キム議員、ところでいったい、支払わせてやるという代価は何ですか? 遠い異国の地でロウソクのあかりを手にして集まったという理由だけで、いかなる不利益を恐れなければならないのでしょうか? 私は再びみじめな気持ちにならざるを得ません。自分の判断によって堂々と参加したことについて、それも不法でもない市民の権利主張に対し、あたかも問題を起こして叱られることを恐れなければならない子供の心情にならねばならないのですか?
一旦こうなったからには支払わねばならない代価なるものが何であるか気になりはしますが、それよりも私は祖国の経済・文化・政治がより一層成長することを切に願っています。 今回のパク大統領の歴訪はヨーロッパが中心でした。 ヨーロッパは永らく私たちが技術や文化的側面で追いつくことのできない先進国として尊敬してきましたが、今や私たちは相互的パートナー関係に成長した姿を見せています。 どんなに誇らしい姿でしょう。それなのに、よりによって文化と人権の首都パリで、韓国の国会議員として最も反人権的で非正常なレベルの発言をされるとは、これこそ今回の訪問の成果に汚点を残した致命的失策ではないですか? 歴訪外交同行に多くの苦労があったでしょうけれども、キム議員こそ今回の歴訪で本当に学ぶべきことを学べずに終ったという残念な気持ちを拭えません。

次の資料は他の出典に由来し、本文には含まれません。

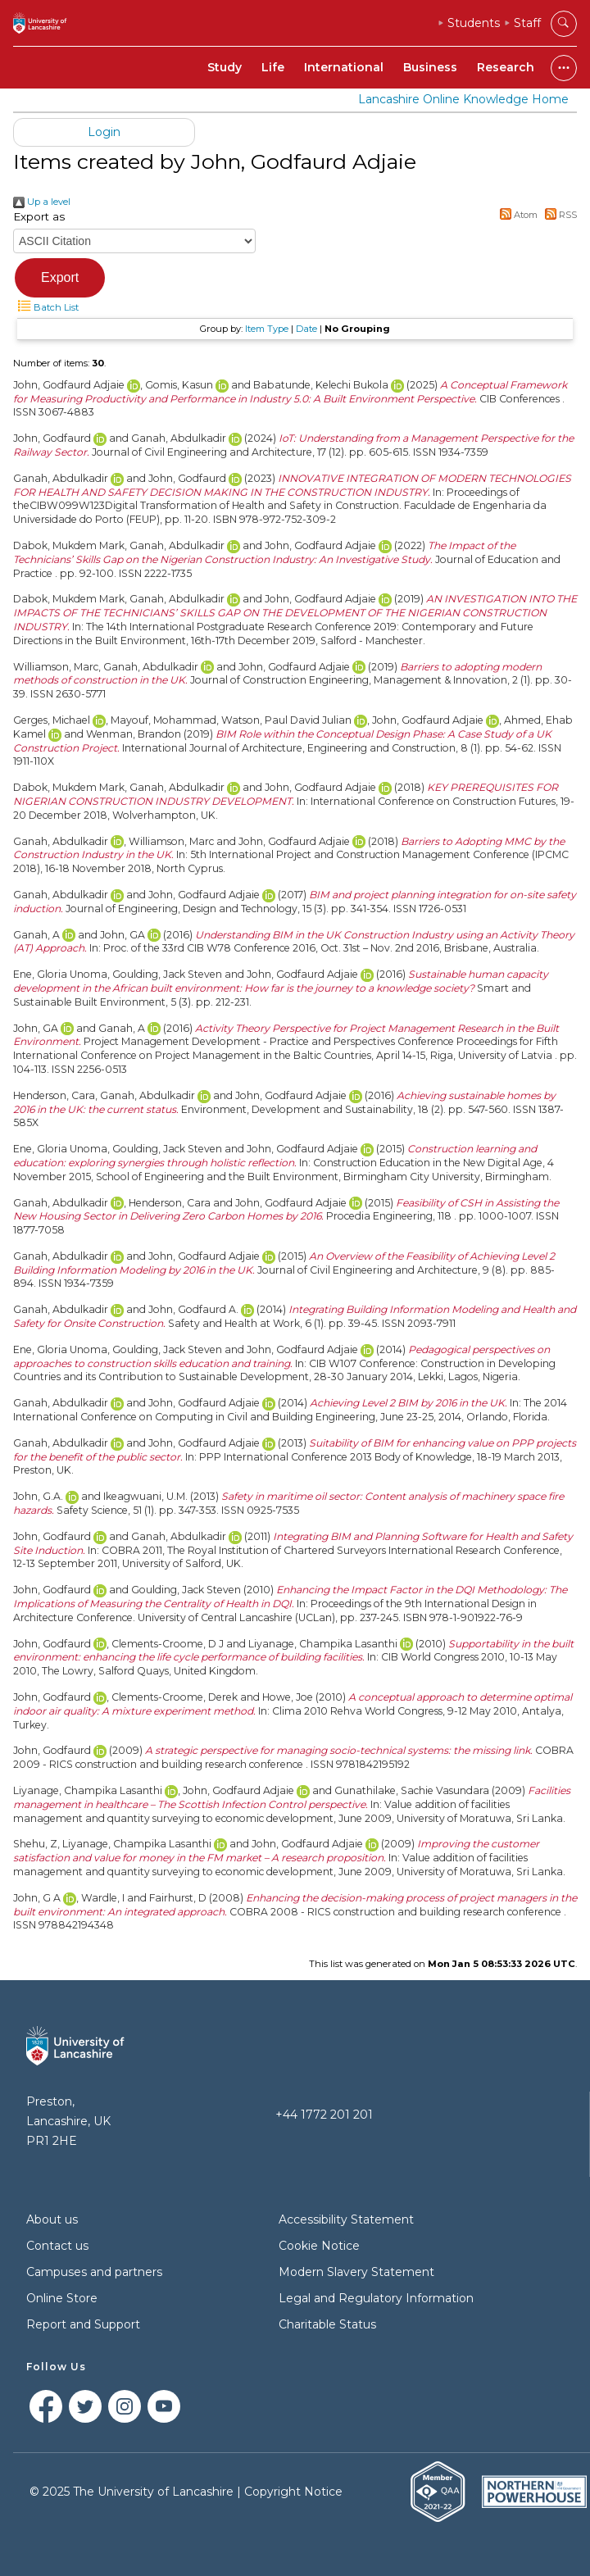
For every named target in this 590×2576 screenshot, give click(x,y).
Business (430, 67)
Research (505, 67)
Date (306, 328)
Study (224, 67)
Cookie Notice (319, 2245)
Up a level (41, 201)
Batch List (46, 307)
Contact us (57, 2245)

正直言って、この間ある教会で牧師が集まってパク・チョンヒ大統領追悼祈祷会をしたという便りに腹も立ち、恥ずかしさのあまり贖罪する思いが私をさらにけしかけたため参加したわけでもありますが、この程度の参加のために脅迫を受け、後を心配しなくてはならないとすれば、それ自体が深刻な問題と言わざるを得ません。 さらに、韓国が民主主義を成し遂げた1987年から数えても25年も経過した状況で、再びこのような脅しを受けなければならないとすれば、これは深刻な退歩に違いありません。 そういう前近代的な思考自体が民主国家という位相に致命的な傷をもたらすも のであり、より一層目覚めた市民精神をもって対処しなければならない理由を与えると言えるでしょう。